Video: Instagram @latinamericanah

Estas experiencias la llevaron a escribir sobre anti-racismo en redes sociales, libros y medios de información. Su audiencia creció. Y, me cuenta, que a partir de ese crecimiento también evolucionaron sus formas de hacer activismo.

—Al principio respondía desde la víscera, me daba coraje. Con el tiempo me di cuenta de que hay que extraerse de esas lógicas porque no le debo mi tiempo a personas racistas — me cuenta esto sobre sus inicios en el activismo en espacios digitales, donde enfrenta ataques racistas de forma constante. —Sí, aún siento coraje frente a expresiones evidentes de racismo, pero es importante no quedarse en la ira, sino tratar de construir desde emociones no dañinas. Ser una persona afroasiática no es sólo vivir racismo, también hay cosas bellísimas. Trato de pensar más en cómo construir y no sólo en desmantelar. Incluso para las personas que me siguen esto las nutre más: ver qué podemos hacer y qué nos hacen sentir bien. Qué podemos reconocer y redescubrir, además de hablar de lo que nos han quitado.

Balancear la rabia y la esperanza

Lo que propone Jumko es compartido por Sofía, Mitzy y Susana: Poner atención al componente emocional. Las cuatro, desde sus identidades y contextos diversos, coinciden en que es clave direccionar la atención y energía a la esperanza de lo que se puede construir.

Tareas a realizar —
1) Enumera los nombres de las cuatro personas que se mencionan en el fragmento sobre activismo antirracista.
2) Transcribe sin cambios el tramo del fragmento comprendido entre "Lo que propone" y "se puede construir.", ambos incluidos.

(Entradas de datos recopiladas)
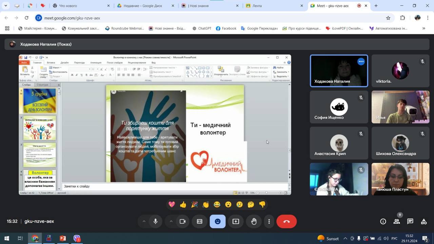
Task: Toggle the camera on or off
Action: tap(182, 221)
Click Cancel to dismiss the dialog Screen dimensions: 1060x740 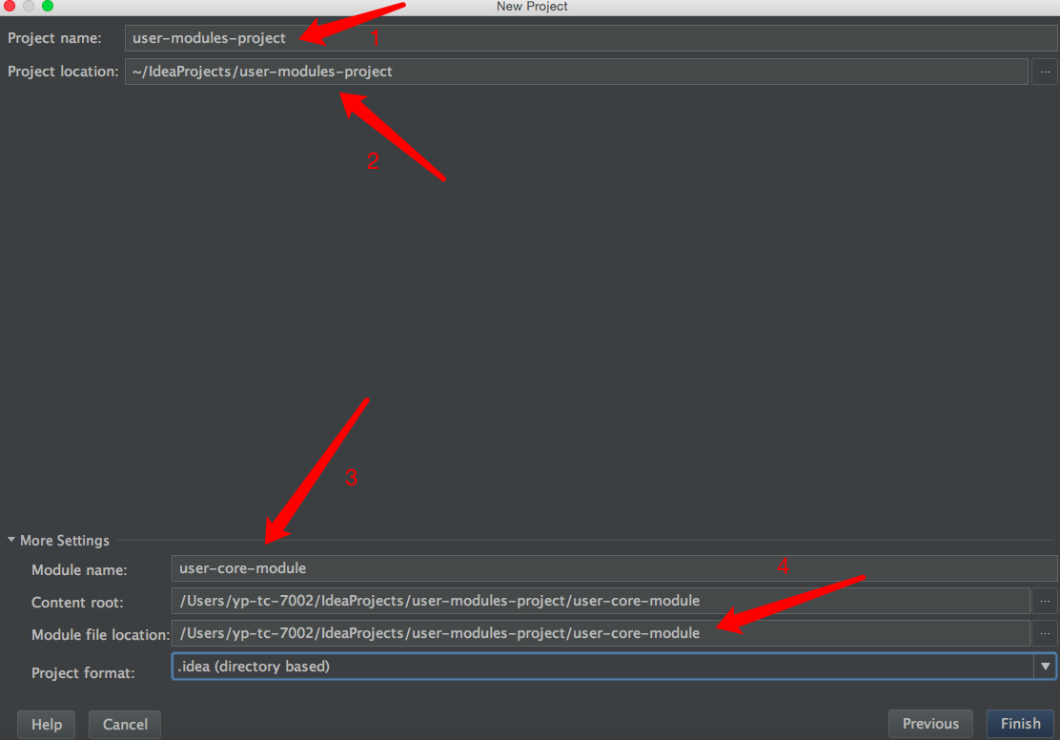coord(124,724)
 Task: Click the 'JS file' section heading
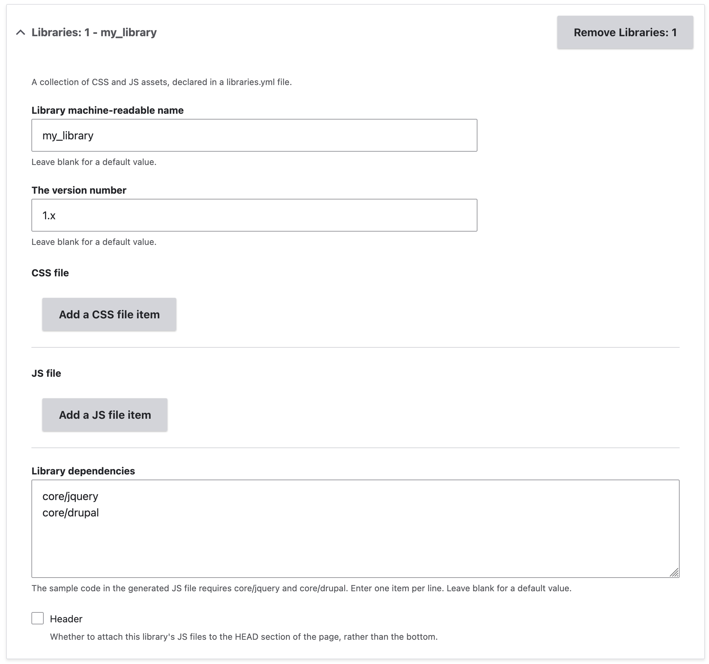[46, 373]
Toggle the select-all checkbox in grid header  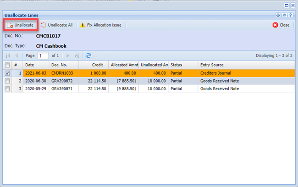point(7,65)
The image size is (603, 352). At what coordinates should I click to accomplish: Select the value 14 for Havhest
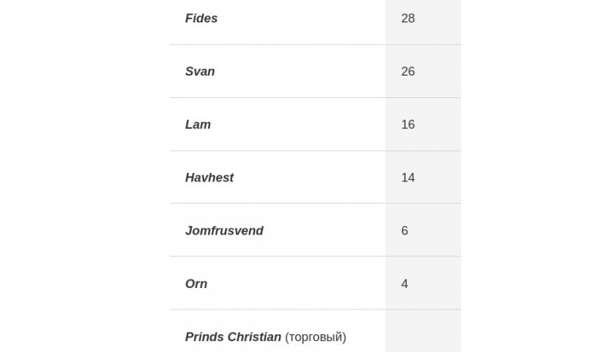tap(408, 178)
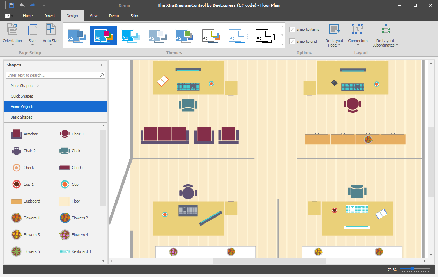Expand the Re-Layout Page dropdown
Image resolution: width=438 pixels, height=277 pixels.
click(x=334, y=36)

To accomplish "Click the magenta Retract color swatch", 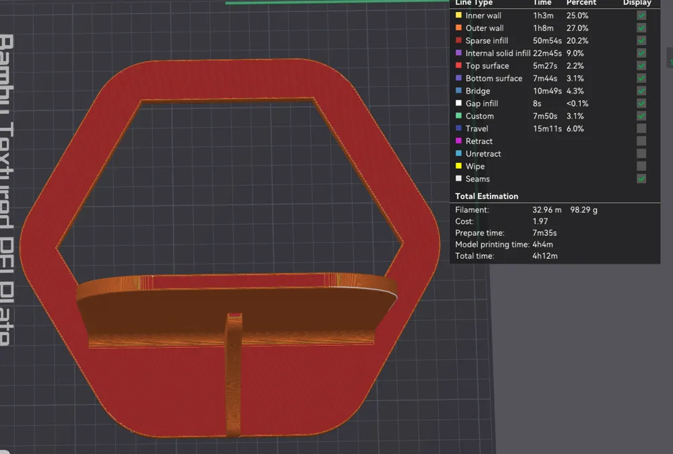I will point(458,141).
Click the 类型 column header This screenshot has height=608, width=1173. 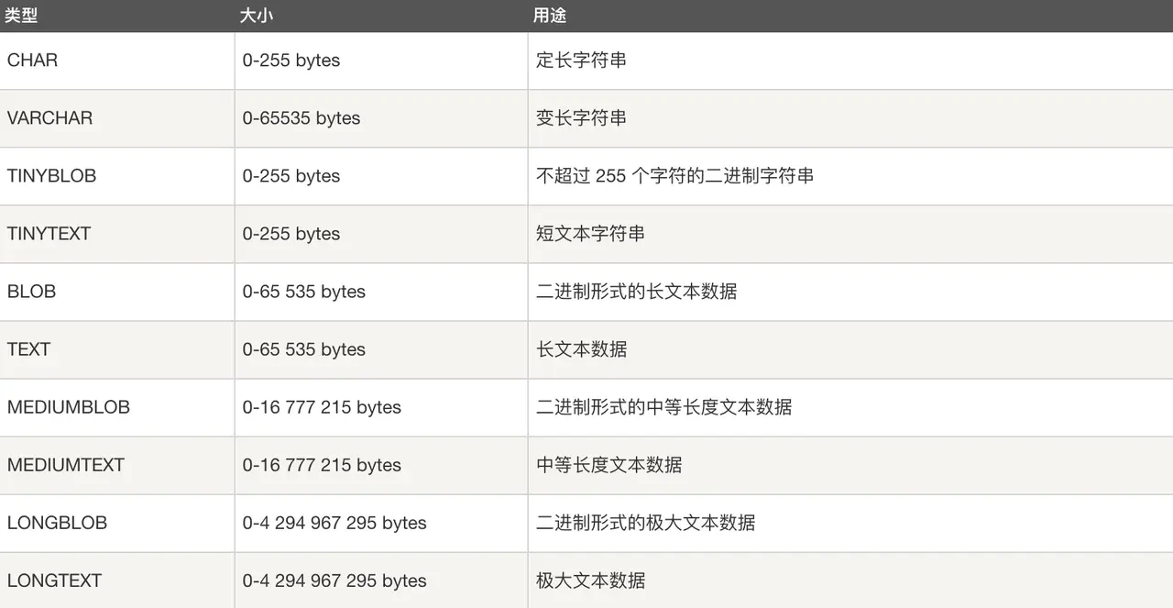[20, 16]
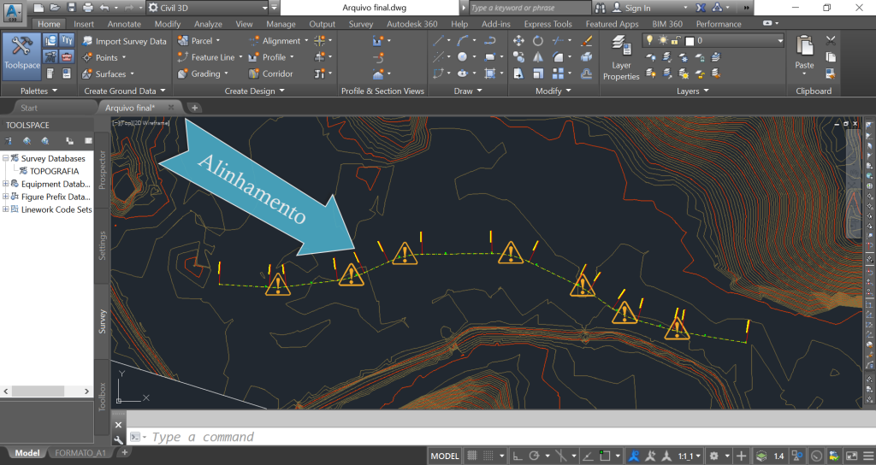
Task: Select the Move tool in Modify panel
Action: pos(518,41)
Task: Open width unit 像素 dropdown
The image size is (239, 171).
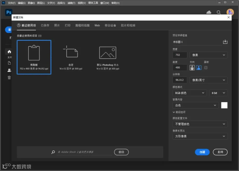Action: 208,55
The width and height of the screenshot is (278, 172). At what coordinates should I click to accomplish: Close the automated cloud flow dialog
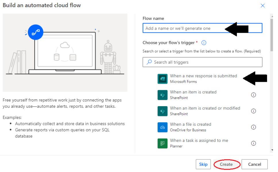263,5
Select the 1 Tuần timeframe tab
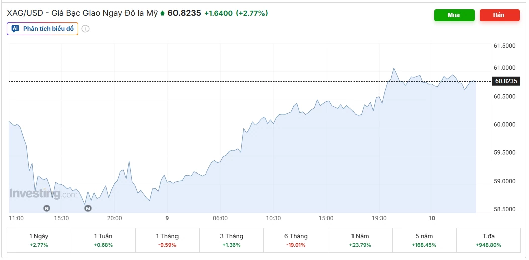Image resolution: width=529 pixels, height=260 pixels. tap(103, 240)
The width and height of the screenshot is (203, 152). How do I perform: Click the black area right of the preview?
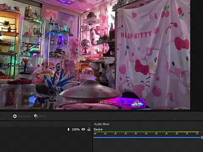click(197, 55)
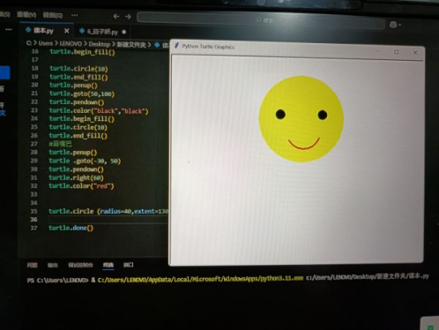Click the navigate forward arrow
The height and width of the screenshot is (330, 439).
(128, 17)
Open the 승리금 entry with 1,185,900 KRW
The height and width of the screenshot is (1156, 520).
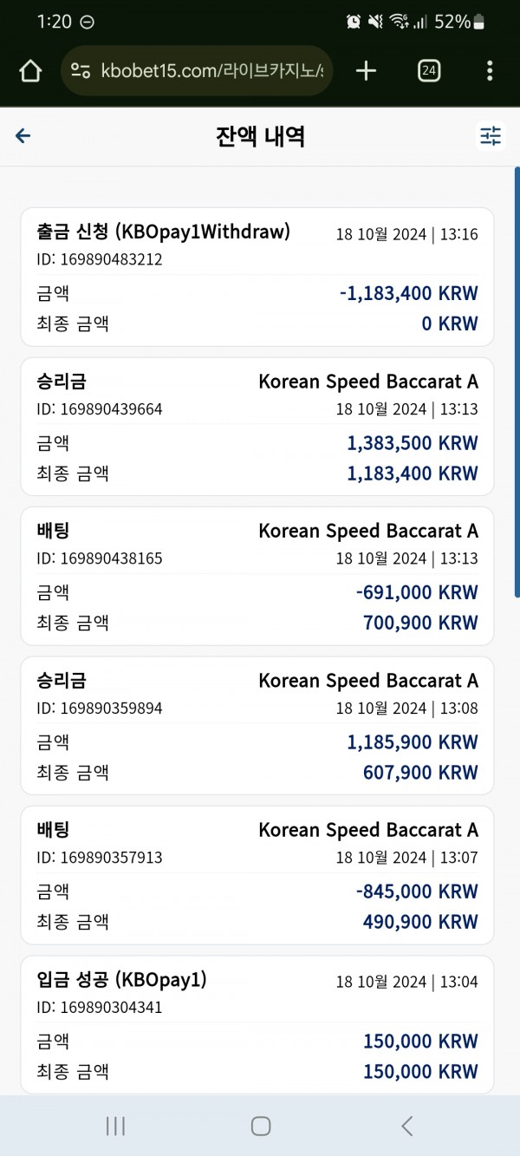coord(257,726)
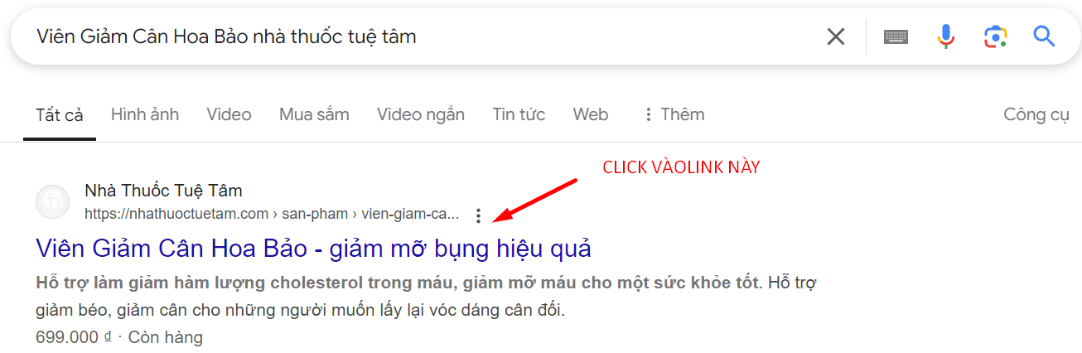Click the blue magnifying glass search icon

[1044, 36]
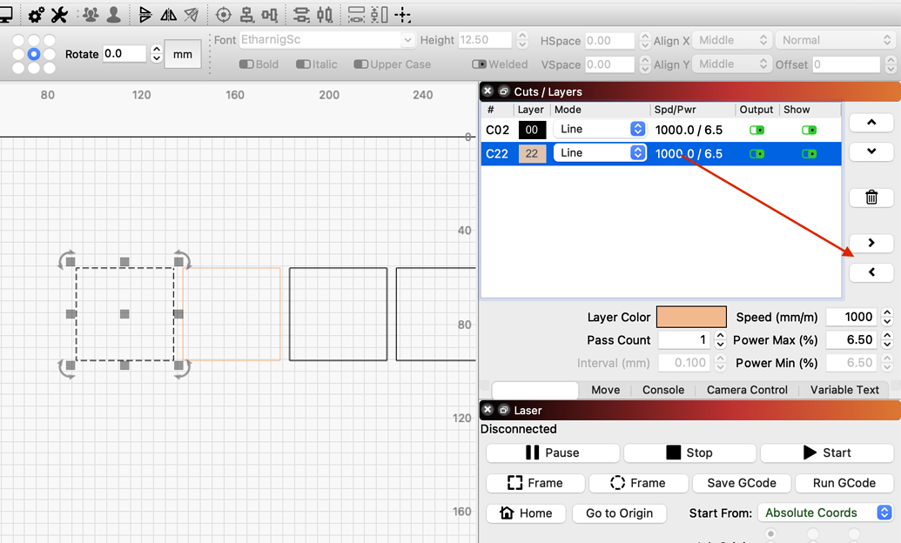Disable Show for layer C22

tap(809, 153)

Resultados del ejercicio —
1) Jumko, Sofía, Mitzy, Susana

2)
Lo que propone Jumko es compartido por Sofía, Mitzy y Susana: Poner atención al componente emocional. Las cuatro, desde sus identidades y contextos diversos, coinciden en que es clave direccionar la atención y energía a la esperanza de lo que se puede construir.